**Saved data entries:**

════════════════════

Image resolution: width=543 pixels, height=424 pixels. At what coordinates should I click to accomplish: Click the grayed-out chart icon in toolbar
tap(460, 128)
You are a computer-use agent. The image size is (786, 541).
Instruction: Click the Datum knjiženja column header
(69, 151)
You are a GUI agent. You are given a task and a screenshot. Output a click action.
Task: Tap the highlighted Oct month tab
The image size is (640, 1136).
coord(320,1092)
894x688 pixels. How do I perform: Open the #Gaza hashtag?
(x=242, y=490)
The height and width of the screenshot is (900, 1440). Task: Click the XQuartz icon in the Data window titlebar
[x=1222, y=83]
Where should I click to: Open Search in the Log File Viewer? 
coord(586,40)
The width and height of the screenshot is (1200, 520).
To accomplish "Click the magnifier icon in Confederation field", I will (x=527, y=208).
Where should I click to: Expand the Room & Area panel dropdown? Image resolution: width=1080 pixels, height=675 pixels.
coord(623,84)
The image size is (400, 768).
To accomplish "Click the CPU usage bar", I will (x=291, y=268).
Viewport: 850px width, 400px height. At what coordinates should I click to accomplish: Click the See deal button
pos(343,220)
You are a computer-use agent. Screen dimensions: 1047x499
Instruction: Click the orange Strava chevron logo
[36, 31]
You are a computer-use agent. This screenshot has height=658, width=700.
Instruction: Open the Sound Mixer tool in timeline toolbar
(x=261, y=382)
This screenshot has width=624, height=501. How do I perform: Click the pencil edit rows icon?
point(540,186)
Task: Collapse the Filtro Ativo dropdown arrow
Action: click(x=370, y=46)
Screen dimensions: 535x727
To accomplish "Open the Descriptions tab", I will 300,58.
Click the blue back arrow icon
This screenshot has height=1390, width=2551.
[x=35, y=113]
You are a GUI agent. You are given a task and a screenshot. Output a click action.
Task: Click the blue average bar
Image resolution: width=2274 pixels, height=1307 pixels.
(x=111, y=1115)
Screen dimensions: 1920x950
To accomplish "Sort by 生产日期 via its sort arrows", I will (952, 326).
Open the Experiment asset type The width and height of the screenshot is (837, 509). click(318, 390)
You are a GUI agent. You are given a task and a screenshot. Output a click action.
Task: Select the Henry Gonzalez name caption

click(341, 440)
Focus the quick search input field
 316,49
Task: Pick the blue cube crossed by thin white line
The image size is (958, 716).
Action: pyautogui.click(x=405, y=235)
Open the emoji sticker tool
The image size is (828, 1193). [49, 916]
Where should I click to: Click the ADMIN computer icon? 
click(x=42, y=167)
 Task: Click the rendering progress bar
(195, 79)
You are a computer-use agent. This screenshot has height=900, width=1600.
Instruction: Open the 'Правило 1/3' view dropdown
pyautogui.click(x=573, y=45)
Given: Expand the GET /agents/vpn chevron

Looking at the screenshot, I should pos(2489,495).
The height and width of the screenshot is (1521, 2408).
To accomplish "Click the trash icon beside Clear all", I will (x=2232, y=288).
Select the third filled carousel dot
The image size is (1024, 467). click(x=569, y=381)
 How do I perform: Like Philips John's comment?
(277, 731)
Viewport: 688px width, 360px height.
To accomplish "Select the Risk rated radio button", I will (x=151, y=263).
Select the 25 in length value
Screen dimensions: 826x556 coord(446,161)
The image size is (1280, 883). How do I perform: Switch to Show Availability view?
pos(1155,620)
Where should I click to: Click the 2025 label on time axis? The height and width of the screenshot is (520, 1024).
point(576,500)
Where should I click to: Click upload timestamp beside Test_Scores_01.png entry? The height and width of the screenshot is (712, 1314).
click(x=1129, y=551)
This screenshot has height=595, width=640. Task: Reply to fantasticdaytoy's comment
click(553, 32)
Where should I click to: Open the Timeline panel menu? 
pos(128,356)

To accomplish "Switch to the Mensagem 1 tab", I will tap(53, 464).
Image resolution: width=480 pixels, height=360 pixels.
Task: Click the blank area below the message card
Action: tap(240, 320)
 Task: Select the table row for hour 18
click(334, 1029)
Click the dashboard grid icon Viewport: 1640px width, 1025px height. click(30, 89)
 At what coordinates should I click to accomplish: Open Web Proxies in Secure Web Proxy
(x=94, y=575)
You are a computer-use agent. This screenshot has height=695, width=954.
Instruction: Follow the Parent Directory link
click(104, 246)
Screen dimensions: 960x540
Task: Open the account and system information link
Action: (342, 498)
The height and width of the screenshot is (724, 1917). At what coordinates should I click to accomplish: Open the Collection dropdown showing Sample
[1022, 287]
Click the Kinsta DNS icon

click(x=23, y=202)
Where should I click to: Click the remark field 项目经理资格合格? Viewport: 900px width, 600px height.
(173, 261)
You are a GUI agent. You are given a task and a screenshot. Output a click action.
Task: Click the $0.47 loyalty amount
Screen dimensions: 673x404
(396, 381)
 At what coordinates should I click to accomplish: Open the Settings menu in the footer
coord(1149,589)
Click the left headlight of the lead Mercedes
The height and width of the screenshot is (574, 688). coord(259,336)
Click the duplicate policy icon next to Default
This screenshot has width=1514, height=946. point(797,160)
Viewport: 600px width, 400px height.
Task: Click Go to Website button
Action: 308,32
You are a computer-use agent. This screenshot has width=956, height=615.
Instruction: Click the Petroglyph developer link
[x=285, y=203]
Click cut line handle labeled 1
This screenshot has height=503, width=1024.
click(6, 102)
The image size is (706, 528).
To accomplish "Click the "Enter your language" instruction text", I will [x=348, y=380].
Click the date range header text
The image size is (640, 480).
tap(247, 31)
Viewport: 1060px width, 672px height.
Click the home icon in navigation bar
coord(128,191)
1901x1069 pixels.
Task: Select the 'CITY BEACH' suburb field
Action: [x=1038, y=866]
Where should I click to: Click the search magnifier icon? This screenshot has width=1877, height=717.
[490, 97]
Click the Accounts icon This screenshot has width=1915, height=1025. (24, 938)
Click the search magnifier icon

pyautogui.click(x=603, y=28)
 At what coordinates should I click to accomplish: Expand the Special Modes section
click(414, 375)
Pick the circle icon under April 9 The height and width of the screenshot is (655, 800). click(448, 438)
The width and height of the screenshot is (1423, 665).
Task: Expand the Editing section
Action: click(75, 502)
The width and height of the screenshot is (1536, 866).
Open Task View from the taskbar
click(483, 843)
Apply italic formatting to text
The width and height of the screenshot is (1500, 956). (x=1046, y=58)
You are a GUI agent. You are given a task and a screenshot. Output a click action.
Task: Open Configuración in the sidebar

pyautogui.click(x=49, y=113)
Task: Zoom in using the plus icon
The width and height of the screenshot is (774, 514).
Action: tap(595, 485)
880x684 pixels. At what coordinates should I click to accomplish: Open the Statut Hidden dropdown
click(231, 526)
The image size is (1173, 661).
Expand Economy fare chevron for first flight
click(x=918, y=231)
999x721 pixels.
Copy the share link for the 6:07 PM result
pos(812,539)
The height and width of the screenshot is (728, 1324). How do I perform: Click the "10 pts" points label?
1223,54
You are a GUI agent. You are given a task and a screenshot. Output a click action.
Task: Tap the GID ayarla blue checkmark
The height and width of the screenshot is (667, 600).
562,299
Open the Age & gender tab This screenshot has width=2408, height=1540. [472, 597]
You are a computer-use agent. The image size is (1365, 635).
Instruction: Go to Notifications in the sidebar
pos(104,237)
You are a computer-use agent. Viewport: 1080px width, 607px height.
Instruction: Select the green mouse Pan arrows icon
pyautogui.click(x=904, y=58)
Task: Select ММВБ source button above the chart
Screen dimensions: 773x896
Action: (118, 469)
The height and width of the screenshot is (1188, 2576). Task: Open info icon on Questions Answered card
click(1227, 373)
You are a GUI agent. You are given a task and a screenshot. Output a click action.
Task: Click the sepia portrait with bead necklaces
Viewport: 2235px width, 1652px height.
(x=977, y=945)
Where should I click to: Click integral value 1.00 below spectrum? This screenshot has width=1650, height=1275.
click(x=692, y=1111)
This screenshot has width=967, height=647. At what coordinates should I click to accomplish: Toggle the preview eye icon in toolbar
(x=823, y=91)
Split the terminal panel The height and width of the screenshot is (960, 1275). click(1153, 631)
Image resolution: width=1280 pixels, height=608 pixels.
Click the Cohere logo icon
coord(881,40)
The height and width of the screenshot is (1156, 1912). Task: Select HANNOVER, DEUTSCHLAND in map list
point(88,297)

════════════════════

**WHAT IS NEEDED:** Write out exactly those lines running from the line with "Viewport: 2235px width, 1652px height." to the end of the data above, the first and last included.

**COMPLETED EXERCISE:**
Viewport: 2235px width, 1652px height.
(x=977, y=945)
Where should I click to: Click integral value 1.00 below spectrum? This screenshot has width=1650, height=1275.
click(x=692, y=1111)
This screenshot has width=967, height=647. At what coordinates should I click to accomplish: Toggle the preview eye icon in toolbar
(x=823, y=91)
Split the terminal panel The height and width of the screenshot is (960, 1275). click(1153, 631)
Image resolution: width=1280 pixels, height=608 pixels.
Click the Cohere logo icon
coord(881,40)
The height and width of the screenshot is (1156, 1912). Task: Select HANNOVER, DEUTSCHLAND in map list
point(88,297)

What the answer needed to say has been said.